*** Opening Source data ***

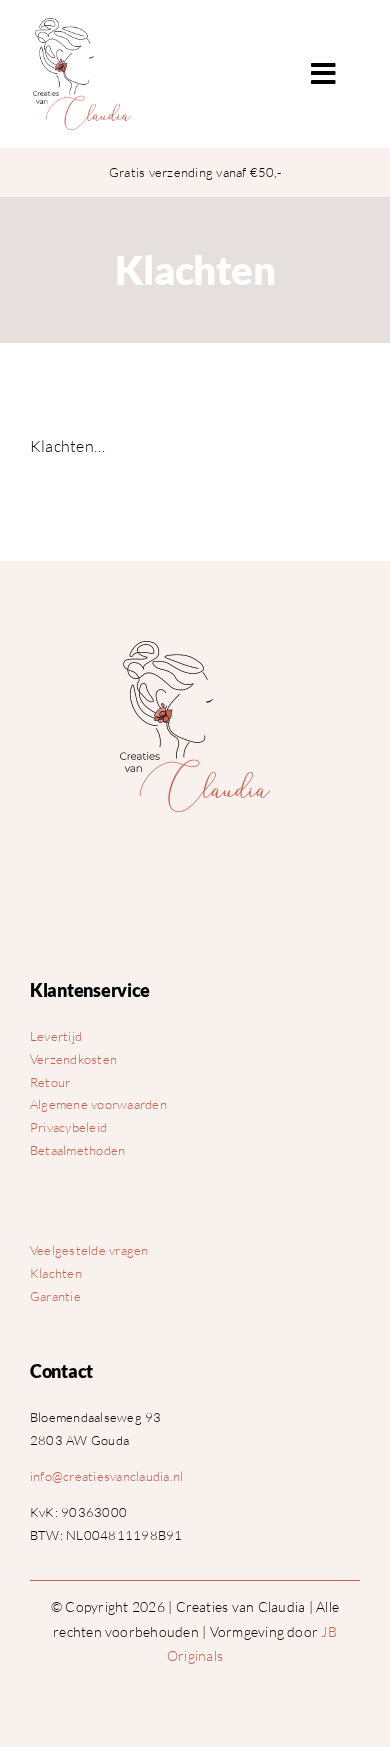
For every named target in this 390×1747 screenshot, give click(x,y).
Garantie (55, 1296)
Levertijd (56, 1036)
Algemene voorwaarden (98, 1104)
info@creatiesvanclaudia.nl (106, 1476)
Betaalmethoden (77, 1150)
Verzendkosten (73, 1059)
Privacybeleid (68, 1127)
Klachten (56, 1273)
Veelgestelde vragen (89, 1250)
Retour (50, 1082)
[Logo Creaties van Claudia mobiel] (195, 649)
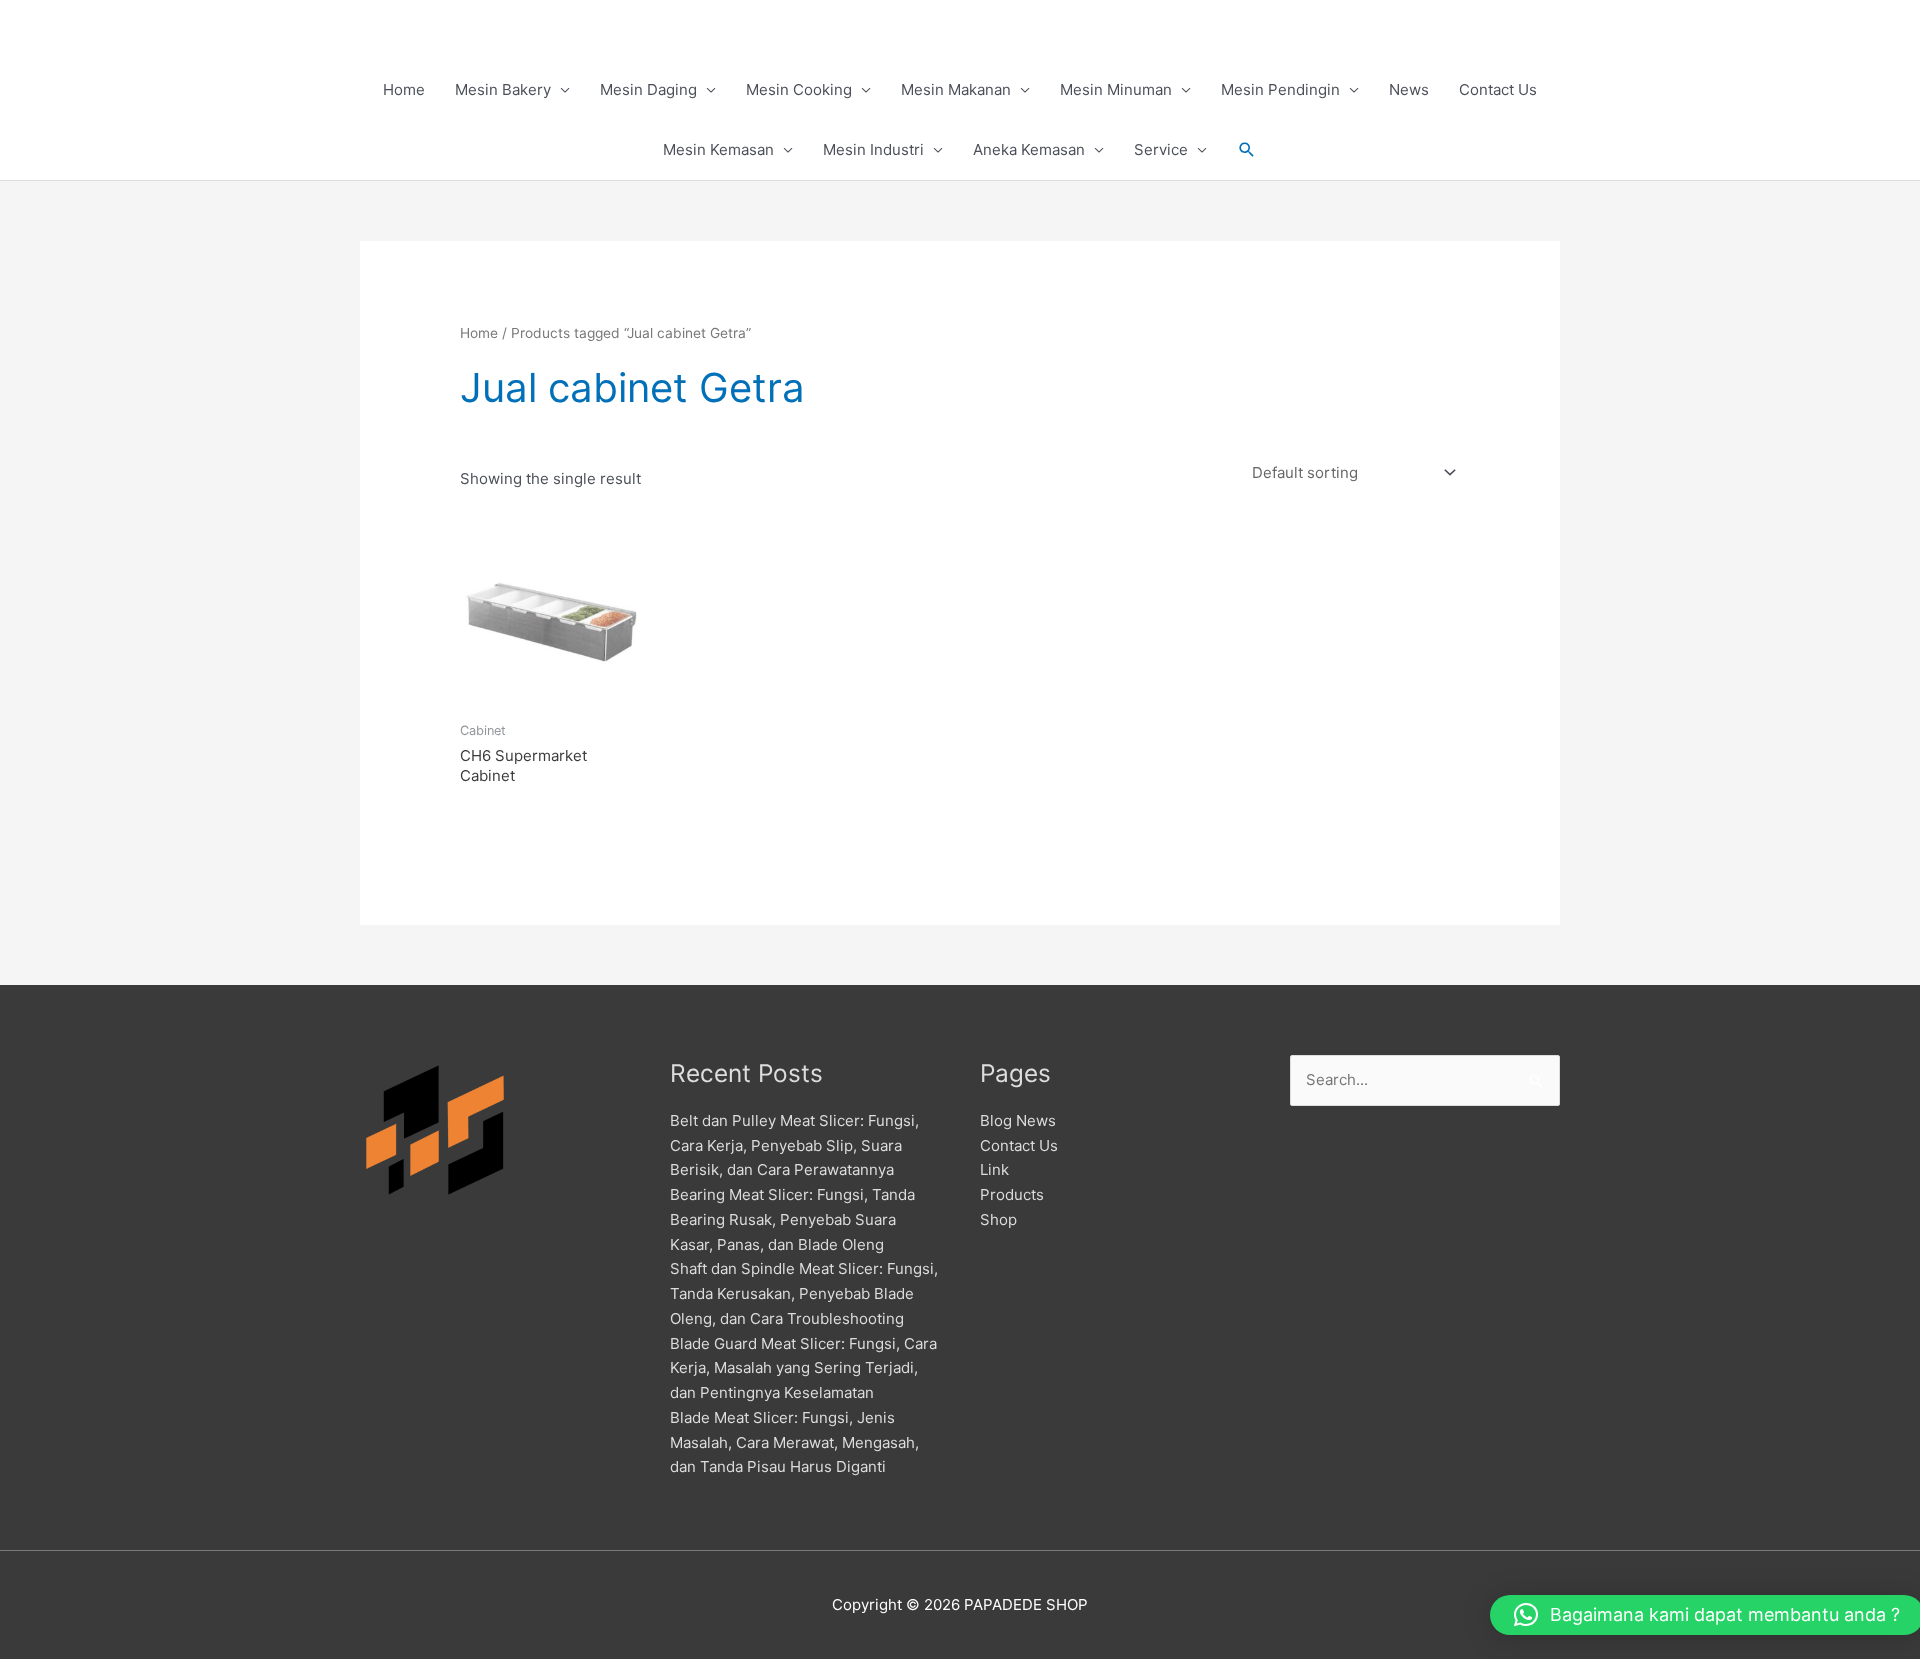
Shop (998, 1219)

*** Closing Source data ***
*** Opening Source data ***

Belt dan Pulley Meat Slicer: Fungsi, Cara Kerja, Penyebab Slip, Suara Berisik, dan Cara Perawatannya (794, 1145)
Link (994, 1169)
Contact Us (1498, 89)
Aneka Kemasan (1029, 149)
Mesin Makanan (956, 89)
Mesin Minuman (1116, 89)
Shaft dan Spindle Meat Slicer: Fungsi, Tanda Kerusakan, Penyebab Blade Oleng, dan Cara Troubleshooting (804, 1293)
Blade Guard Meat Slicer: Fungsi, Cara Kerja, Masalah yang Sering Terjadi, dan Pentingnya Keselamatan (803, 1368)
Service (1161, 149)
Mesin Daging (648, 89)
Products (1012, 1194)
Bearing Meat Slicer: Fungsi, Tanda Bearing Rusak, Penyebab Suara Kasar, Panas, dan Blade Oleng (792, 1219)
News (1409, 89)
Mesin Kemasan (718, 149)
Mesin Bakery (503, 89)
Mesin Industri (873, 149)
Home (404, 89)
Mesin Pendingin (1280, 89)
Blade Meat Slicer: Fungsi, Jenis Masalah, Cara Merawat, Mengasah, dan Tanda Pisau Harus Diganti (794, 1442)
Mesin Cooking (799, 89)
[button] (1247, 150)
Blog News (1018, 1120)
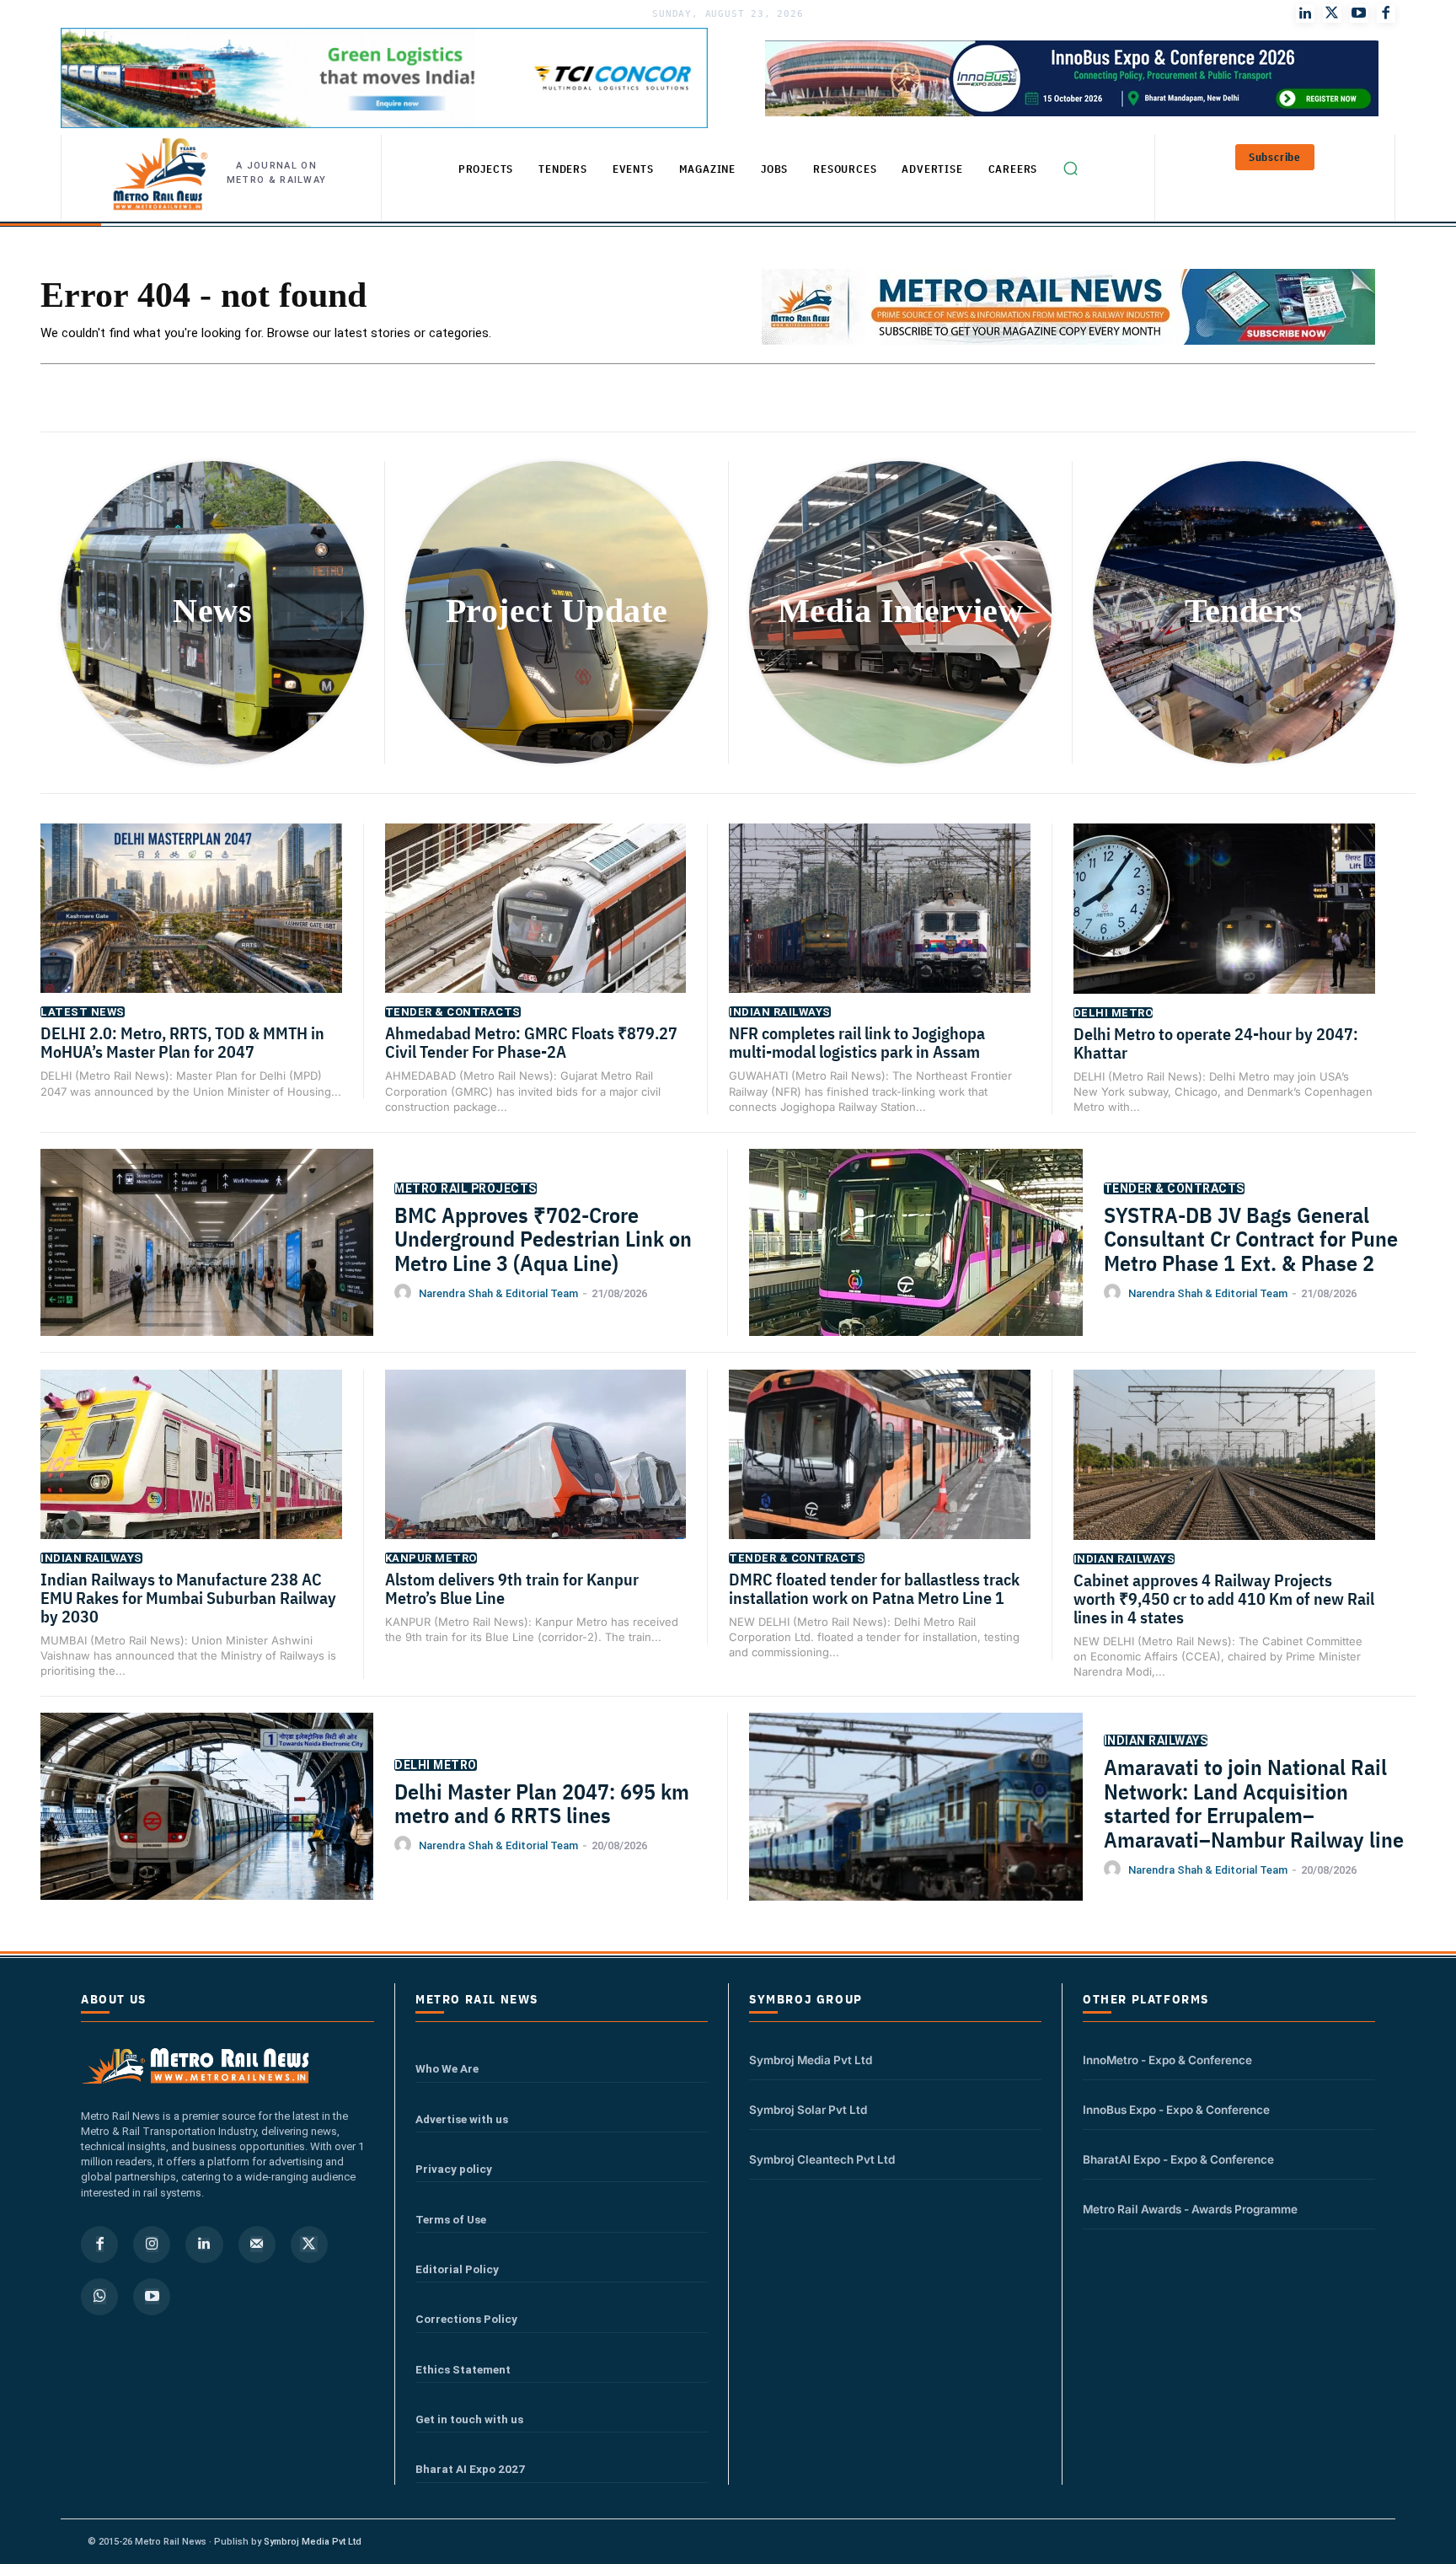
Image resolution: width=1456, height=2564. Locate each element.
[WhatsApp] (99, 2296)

*** Closing Source data ***
*** Opening Source data ***

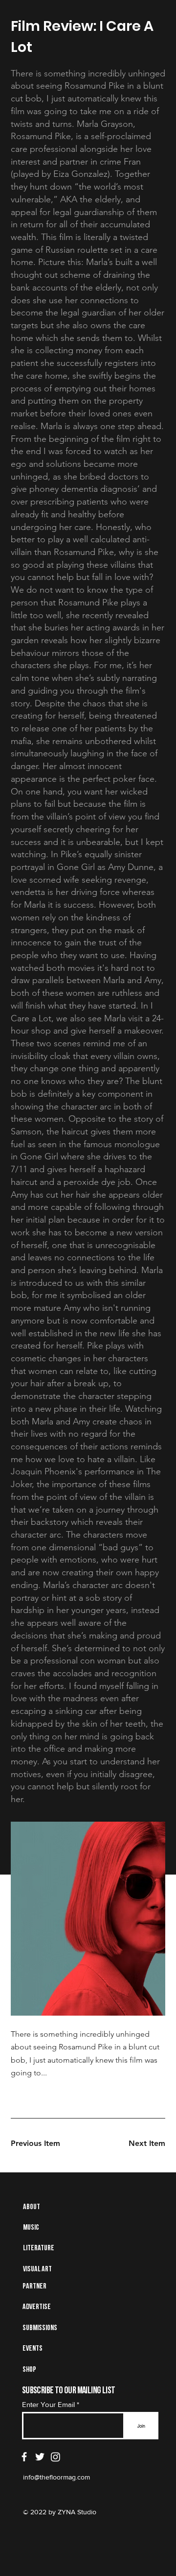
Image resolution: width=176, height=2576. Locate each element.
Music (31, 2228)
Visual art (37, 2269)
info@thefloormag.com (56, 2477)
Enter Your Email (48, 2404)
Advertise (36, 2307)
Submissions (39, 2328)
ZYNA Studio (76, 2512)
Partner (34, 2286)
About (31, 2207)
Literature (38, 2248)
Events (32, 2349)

*** Closing Source data ***

→ **What this task involves**
Exact duplication is required for the lines above, from the line that contains "Belt dan Pulley" to the line that contains "Shaft dan Spindle", inclusive; omit all others.

→ **Answer below**
Belt dan Pulley Meat Slicer: Fungsi, Cara Kerja, Penyebab Slip, Suara Berisik, dan Cara Perawatannya (794, 1145)
Link (994, 1169)
Contact Us (1498, 89)
Aneka Kemasan (1029, 149)
Mesin Makanan (956, 89)
Mesin Minuman (1116, 89)
Shaft dan Spindle Meat Slicer: Fungsi, Tanda Kerusakan, Penyebab Blade Oleng, dan Cara Troubleshooting (804, 1293)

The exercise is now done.